ASSIGNMENT
Each entry needs to appear again, retyped exactly as it is below.

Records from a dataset
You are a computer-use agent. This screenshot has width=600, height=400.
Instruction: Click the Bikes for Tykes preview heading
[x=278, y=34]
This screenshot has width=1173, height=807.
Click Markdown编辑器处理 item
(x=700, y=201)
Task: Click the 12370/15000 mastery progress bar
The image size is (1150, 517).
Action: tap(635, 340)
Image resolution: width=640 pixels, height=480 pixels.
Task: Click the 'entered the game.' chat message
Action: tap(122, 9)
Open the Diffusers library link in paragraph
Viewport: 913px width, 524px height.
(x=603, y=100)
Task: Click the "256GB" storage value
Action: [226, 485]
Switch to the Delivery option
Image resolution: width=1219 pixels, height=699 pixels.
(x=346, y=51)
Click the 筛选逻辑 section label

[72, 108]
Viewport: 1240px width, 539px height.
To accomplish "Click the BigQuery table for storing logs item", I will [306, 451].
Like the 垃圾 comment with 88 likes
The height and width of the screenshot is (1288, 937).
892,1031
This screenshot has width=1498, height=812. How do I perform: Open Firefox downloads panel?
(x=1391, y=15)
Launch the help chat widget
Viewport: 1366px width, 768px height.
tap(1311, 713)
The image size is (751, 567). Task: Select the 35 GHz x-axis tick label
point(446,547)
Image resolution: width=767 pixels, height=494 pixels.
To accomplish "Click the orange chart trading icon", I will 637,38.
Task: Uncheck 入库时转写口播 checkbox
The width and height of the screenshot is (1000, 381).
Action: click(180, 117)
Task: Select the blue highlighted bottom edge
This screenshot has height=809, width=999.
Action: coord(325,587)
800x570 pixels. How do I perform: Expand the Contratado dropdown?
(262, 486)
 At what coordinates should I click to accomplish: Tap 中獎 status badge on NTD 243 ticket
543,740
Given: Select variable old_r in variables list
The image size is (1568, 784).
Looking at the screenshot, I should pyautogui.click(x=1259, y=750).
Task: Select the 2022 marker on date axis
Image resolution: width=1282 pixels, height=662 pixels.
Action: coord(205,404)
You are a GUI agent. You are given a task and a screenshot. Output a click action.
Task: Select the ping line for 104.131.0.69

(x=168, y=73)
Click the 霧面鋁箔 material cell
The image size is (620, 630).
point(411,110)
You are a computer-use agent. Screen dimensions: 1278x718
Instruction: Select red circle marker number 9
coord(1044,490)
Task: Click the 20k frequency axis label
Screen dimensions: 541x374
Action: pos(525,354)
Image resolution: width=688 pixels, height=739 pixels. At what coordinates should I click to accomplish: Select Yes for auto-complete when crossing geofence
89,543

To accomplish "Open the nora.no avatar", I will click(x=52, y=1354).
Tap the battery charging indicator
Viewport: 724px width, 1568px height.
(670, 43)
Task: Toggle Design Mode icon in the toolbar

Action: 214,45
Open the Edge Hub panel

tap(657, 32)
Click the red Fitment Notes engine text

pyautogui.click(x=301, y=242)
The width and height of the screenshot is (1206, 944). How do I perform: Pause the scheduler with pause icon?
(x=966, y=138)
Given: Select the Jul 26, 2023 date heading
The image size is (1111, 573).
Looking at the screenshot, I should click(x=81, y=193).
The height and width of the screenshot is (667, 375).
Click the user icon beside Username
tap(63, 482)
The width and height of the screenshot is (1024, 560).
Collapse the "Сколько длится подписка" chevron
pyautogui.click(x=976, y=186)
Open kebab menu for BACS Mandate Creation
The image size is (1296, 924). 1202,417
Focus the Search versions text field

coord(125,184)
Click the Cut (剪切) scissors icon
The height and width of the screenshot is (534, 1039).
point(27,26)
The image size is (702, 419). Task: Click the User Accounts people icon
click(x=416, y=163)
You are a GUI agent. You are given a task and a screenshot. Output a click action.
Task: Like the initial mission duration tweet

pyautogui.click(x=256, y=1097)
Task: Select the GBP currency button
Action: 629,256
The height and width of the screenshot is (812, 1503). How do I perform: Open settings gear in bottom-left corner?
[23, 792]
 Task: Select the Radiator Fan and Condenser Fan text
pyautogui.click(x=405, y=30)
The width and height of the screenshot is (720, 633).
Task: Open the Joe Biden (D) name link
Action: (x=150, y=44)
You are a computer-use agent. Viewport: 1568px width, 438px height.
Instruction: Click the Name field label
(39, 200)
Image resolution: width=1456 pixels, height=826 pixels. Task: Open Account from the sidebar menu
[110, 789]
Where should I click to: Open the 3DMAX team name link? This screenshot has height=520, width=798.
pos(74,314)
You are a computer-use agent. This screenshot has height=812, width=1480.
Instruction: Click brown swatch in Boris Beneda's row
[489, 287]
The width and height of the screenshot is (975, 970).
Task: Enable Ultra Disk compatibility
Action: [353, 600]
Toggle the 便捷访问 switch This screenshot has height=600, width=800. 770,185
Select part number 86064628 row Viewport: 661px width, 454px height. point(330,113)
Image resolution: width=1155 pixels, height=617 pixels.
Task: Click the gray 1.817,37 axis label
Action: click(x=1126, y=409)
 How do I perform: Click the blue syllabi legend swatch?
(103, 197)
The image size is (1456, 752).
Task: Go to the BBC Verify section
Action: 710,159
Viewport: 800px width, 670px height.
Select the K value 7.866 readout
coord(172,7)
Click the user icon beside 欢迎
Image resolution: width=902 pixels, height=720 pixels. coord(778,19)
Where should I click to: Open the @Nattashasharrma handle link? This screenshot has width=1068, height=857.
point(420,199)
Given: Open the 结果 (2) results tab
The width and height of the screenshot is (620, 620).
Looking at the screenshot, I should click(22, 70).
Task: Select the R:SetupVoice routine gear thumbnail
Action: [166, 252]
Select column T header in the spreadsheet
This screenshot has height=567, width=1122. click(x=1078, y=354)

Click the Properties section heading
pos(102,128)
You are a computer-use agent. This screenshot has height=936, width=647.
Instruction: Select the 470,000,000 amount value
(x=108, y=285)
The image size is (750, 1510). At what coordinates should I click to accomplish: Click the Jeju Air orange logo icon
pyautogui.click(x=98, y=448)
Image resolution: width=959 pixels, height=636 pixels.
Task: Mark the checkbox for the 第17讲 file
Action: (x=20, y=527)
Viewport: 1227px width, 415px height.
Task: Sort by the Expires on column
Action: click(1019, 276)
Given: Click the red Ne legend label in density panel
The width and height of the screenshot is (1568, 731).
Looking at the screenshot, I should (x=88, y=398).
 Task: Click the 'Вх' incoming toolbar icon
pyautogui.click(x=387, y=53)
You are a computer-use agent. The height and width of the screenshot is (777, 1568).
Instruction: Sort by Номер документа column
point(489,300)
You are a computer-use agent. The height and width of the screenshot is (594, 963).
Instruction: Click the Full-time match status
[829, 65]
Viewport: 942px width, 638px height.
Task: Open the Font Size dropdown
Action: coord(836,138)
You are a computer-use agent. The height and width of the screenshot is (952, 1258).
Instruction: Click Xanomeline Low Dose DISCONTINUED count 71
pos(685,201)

WRITTEN RESPONSE
You are a computer-use agent. This screenshot has width=600, height=400.
Instruction: Click the Bikes for Tykes preview heading
[x=278, y=34]
This screenshot has width=1173, height=807.
Click Markdown编辑器处理 item
(x=700, y=201)
Task: Click the 12370/15000 mastery progress bar
The image size is (1150, 517).
Action: tap(635, 340)
Image resolution: width=640 pixels, height=480 pixels.
Task: Click the 'entered the game.' chat message
Action: tap(122, 9)
Open the Diffusers library link in paragraph
Viewport: 913px width, 524px height.
(x=603, y=100)
Task: Click the "256GB" storage value
Action: [226, 485]
Switch to the Delivery option
Image resolution: width=1219 pixels, height=699 pixels.
(x=346, y=51)
Click the 筛选逻辑 section label

[72, 108]
Viewport: 1240px width, 539px height.
To accomplish "Click the BigQuery table for storing logs item", I will [306, 451].
Like the 垃圾 comment with 88 likes
The height and width of the screenshot is (1288, 937).
892,1031
This screenshot has width=1498, height=812. How do I perform: Open Firefox downloads panel?
(x=1391, y=15)
Launch the help chat widget
Viewport: 1366px width, 768px height.
tap(1311, 713)
The image size is (751, 567). Task: Select the 35 GHz x-axis tick label
point(446,547)
Image resolution: width=767 pixels, height=494 pixels.
To accomplish "Click the orange chart trading icon", I will 637,38.
Task: Uncheck 入库时转写口播 checkbox
The width and height of the screenshot is (1000, 381).
Action: click(180, 117)
Task: Select the blue highlighted bottom edge
This screenshot has height=809, width=999.
Action: coord(325,587)
800x570 pixels. How do I perform: Expand the Contratado dropdown?
(262, 486)
 At what coordinates should I click to accomplish: Tap 中獎 status badge on NTD 243 ticket
543,740
Given: Select variable old_r in variables list
The image size is (1568, 784).
Looking at the screenshot, I should pyautogui.click(x=1259, y=750).
Task: Select the 2022 marker on date axis
Image resolution: width=1282 pixels, height=662 pixels.
Action: coord(205,404)
You are a GUI agent. You are given a task and a screenshot. Output a click action.
Task: Select the ping line for 104.131.0.69

(x=168, y=73)
Click the 霧面鋁箔 material cell
The image size is (620, 630).
point(411,110)
You are a computer-use agent. Screen dimensions: 1278x718
Instruction: Select red circle marker number 9
coord(1044,490)
Task: Click the 20k frequency axis label
Screen dimensions: 541x374
Action: pos(525,354)
Image resolution: width=688 pixels, height=739 pixels. At what coordinates should I click to accomplish: Select Yes for auto-complete when crossing geofence
89,543

To accomplish "Open the nora.no avatar", I will click(x=52, y=1354).
Tap the battery charging indicator
Viewport: 724px width, 1568px height.
(670, 43)
Task: Toggle Design Mode icon in the toolbar

Action: 214,45
Open the Edge Hub panel

tap(657, 32)
Click the red Fitment Notes engine text

pyautogui.click(x=301, y=242)
The width and height of the screenshot is (1206, 944). How do I perform: Pause the scheduler with pause icon?
(x=966, y=138)
Given: Select the Jul 26, 2023 date heading
The image size is (1111, 573).
Looking at the screenshot, I should click(x=81, y=193).
The height and width of the screenshot is (667, 375).
Click the user icon beside Username
tap(63, 482)
The width and height of the screenshot is (1024, 560).
Collapse the "Сколько длится подписка" chevron
pyautogui.click(x=976, y=186)
Open kebab menu for BACS Mandate Creation
The image size is (1296, 924). 1202,417
Focus the Search versions text field

coord(125,184)
Click the Cut (剪切) scissors icon
The height and width of the screenshot is (534, 1039).
point(27,26)
The image size is (702, 419). Task: Click the User Accounts people icon
click(x=416, y=163)
You are a GUI agent. You are given a task and a screenshot. Output a click action.
Task: Like the initial mission duration tweet

pyautogui.click(x=256, y=1097)
Task: Select the GBP currency button
Action: 629,256
The height and width of the screenshot is (812, 1503). How do I perform: Open settings gear in bottom-left corner?
[23, 792]
 Task: Select the Radiator Fan and Condenser Fan text
pyautogui.click(x=405, y=30)
The width and height of the screenshot is (720, 633).
Task: Open the Joe Biden (D) name link
Action: (x=150, y=44)
You are a computer-use agent. Viewport: 1568px width, 438px height.
Instruction: Click the Name field label
(39, 200)
Image resolution: width=1456 pixels, height=826 pixels. Task: Open Account from the sidebar menu
[110, 789]
Where should I click to: Open the 3DMAX team name link? This screenshot has height=520, width=798.
pos(74,314)
You are a computer-use agent. This screenshot has height=812, width=1480.
Instruction: Click brown swatch in Boris Beneda's row
[489, 287]
The width and height of the screenshot is (975, 970).
Task: Enable Ultra Disk compatibility
Action: [353, 600]
Toggle the 便捷访问 switch This screenshot has height=600, width=800. 770,185
Select part number 86064628 row Viewport: 661px width, 454px height. point(330,113)
Image resolution: width=1155 pixels, height=617 pixels.
Task: Click the gray 1.817,37 axis label
Action: click(x=1126, y=409)
 How do I perform: Click the blue syllabi legend swatch?
(103, 197)
The image size is (1456, 752).
Task: Go to the BBC Verify section
Action: 710,159
Viewport: 800px width, 670px height.
Select the K value 7.866 readout
coord(172,7)
Click the user icon beside 欢迎
Image resolution: width=902 pixels, height=720 pixels. coord(778,19)
Where should I click to: Open the @Nattashasharrma handle link? This screenshot has width=1068, height=857.
point(420,199)
Given: Open the 结果 (2) results tab
The width and height of the screenshot is (620, 620).
Looking at the screenshot, I should click(22, 70).
Task: Select the R:SetupVoice routine gear thumbnail
Action: [166, 252]
Select column T header in the spreadsheet
This screenshot has height=567, width=1122. click(x=1078, y=354)

Click the Properties section heading
pos(102,128)
You are a computer-use agent. This screenshot has height=936, width=647.
Instruction: Select the 470,000,000 amount value
(x=108, y=285)
The image size is (750, 1510). At what coordinates should I click to accomplish: Click the Jeju Air orange logo icon
pyautogui.click(x=98, y=448)
Image resolution: width=959 pixels, height=636 pixels.
Task: Mark the checkbox for the 第17讲 file
Action: (x=20, y=527)
Viewport: 1227px width, 415px height.
Task: Sort by the Expires on column
Action: click(1019, 276)
Given: Click the red Ne legend label in density panel
The width and height of the screenshot is (1568, 731).
Looking at the screenshot, I should (x=88, y=398).
 Task: Click the 'Вх' incoming toolbar icon
pyautogui.click(x=387, y=53)
You are a computer-use agent. The height and width of the screenshot is (777, 1568).
Instruction: Sort by Номер документа column
point(489,300)
You are a computer-use agent. The height and width of the screenshot is (594, 963).
Instruction: Click the Full-time match status
[829, 65]
Viewport: 942px width, 638px height.
Task: Open the Font Size dropdown
Action: coord(836,138)
You are a computer-use agent. The height and width of the screenshot is (952, 1258).
Instruction: Click Xanomeline Low Dose DISCONTINUED count 71
pos(685,201)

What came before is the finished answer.